▶ [Reading text]:
Hi John,

Just to add to Ajay's point of splitting the data.It can be easily done in
Pig Using Multistorage for more details please refer :

https://pig.apache.org/docs/r0.8.1/api/org/apache/pig/piggybank/storage/MultiStorage.html

Thanks
Praveen

On Mon, Jan 25, 2016 at 10:33 AM, Ajay Yadav <[email protected]> wrote:

> Hi John,
>
> To avoid reading each line/record of the input we usually divide the data
> by date, e.g. all data for a day in one file. This way you can avoid
> scanning data for all dates during retention. Usually this sort of
> modelling is a good idea for general processing of data also as consumers
> typically consume data for a time range. Sometimes it is not possible to
> *produce* data in such fashion and we have to write aggregator processes to
> batch data. If this is not possible to divide data by date for your use
> case then there is no way to delete data for a particular date without
> reading each line/record of the input file, with or without falcon.
>
>
>
> On Mon, Jan 25, 2016 at 5:03 AM, John Smith <[email protected]> wrote:
>
> > Ok,
> > but in general to execute/or process that kind of requirement there is
> > no other way as to read each line/record of the input file.

▶ [Given records]:

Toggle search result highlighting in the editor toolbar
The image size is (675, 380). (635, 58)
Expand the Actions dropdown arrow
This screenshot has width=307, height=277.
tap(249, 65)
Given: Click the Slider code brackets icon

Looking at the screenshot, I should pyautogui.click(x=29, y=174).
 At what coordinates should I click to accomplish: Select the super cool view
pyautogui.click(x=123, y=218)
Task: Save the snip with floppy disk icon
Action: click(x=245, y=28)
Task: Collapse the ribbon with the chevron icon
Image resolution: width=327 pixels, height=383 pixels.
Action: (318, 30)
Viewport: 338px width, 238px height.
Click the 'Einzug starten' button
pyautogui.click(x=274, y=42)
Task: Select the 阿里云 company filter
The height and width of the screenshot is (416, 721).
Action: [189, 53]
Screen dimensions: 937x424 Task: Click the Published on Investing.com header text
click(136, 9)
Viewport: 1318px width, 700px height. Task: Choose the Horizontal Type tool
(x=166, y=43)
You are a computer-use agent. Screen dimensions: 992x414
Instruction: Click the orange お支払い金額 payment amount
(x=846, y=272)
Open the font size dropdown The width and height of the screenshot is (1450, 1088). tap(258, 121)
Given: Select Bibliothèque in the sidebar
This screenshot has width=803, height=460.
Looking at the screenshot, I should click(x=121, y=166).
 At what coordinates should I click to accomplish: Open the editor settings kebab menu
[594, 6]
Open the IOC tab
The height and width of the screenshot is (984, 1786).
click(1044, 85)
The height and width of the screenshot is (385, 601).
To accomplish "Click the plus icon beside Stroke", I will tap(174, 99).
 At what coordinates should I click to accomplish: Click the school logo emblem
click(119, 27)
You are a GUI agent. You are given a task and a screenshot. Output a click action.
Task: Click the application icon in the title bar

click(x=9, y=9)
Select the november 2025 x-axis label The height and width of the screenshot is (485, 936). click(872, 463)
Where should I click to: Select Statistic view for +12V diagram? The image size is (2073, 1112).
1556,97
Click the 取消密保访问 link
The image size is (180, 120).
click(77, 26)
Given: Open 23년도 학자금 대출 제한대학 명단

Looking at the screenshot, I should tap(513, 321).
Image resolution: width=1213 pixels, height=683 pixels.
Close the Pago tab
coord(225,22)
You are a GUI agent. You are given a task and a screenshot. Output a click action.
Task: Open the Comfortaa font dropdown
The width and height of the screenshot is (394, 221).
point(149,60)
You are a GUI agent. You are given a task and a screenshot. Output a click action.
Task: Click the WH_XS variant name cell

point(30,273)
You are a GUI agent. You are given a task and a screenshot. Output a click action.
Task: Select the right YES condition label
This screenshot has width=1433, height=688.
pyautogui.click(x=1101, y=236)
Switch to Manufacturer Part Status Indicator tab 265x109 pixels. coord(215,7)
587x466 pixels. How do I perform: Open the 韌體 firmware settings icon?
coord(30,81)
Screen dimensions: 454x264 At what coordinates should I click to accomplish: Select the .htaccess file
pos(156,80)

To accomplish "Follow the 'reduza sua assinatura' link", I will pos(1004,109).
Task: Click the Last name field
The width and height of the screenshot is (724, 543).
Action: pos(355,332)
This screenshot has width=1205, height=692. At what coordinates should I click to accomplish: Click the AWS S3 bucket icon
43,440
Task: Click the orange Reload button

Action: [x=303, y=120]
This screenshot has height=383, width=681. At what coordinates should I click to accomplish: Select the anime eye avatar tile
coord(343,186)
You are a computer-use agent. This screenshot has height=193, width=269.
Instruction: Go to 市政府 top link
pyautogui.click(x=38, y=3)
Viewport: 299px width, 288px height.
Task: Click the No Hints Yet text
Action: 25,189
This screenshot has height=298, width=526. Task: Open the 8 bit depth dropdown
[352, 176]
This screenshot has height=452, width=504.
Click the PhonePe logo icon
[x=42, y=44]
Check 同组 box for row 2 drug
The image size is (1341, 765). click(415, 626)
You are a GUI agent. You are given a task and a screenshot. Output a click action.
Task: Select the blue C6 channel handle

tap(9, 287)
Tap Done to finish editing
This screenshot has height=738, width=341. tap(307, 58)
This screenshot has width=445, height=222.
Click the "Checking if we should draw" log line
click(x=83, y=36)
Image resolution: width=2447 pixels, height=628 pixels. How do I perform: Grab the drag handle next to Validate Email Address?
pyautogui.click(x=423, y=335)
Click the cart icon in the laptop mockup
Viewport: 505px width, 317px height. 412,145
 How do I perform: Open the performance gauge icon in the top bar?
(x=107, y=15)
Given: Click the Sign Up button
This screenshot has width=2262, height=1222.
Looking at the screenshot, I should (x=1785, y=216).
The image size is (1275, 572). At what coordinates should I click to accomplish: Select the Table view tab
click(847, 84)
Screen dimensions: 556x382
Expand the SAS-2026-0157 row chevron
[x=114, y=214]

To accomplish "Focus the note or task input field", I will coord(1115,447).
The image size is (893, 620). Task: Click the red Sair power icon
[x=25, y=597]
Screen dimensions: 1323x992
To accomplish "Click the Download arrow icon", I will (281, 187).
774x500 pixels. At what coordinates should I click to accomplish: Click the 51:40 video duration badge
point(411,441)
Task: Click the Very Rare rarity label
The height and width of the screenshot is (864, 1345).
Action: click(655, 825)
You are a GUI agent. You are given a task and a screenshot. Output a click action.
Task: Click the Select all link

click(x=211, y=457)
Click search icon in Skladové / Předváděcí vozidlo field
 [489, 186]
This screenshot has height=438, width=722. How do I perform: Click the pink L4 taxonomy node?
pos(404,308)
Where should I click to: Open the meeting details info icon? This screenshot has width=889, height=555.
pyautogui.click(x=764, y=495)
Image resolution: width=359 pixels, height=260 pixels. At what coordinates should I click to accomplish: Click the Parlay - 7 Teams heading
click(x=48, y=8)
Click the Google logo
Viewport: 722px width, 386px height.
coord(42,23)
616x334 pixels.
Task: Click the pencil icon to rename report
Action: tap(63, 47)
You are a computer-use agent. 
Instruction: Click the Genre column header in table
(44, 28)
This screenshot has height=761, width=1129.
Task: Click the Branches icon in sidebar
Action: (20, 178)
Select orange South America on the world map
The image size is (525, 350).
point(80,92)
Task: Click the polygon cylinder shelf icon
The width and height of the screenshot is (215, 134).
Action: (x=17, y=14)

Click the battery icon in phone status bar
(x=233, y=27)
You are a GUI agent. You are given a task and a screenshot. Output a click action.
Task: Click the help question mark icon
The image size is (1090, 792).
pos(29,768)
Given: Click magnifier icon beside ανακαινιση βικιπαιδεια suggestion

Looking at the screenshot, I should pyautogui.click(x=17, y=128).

▶ [Required work]:
• a. In the email thread on data retention, revise the passage that begins at the words "On Mon, Jan 25, 2016 at 10:33" and stops after "or without falcon.", replacing "aggregator" with "merging".
• b. Resume the email thread on data retention, continuing from its last line.

▶ [Responses]:
• a.
On Mon, Jan 25, 2016 at 10:33 AM, Ajay Yadav <[email protected]> wrote:

> Hi John,
>
> To avoid reading each line/record of the input we usually divide the data
> by date, e.g. all data for a day in one file. This way you can avoid
> scanning data for all dates during retention. Usually this sort of
> modelling is a good idea for general processing of data also as consumers
> typically consume data for a time range. Sometimes it is not possible to
> *produce* data in such fashion and we have to write merging processes to
> batch data. If this is not possible to divide data by date for your use
> case then there is no way to delete data for a particular date without
> reading each line/record of the input file, with or without falcon.

• b.
> >
> >
> >
> >
> > On Mon, Jan 25, 2016 at 12:23 AM, Venkat Ramachandran
> > <[email protected]> wrote:
> > > It's a good idea to open a JIRA with your requirements.
> > > You can either implement a custom pig job that reads and removes the
> > > expired rows or you can leverage the new Lifecycle feature introduced
> in
> > > Falcon 0.8 that allows you to provide your own plugin for retention
> > > implementation.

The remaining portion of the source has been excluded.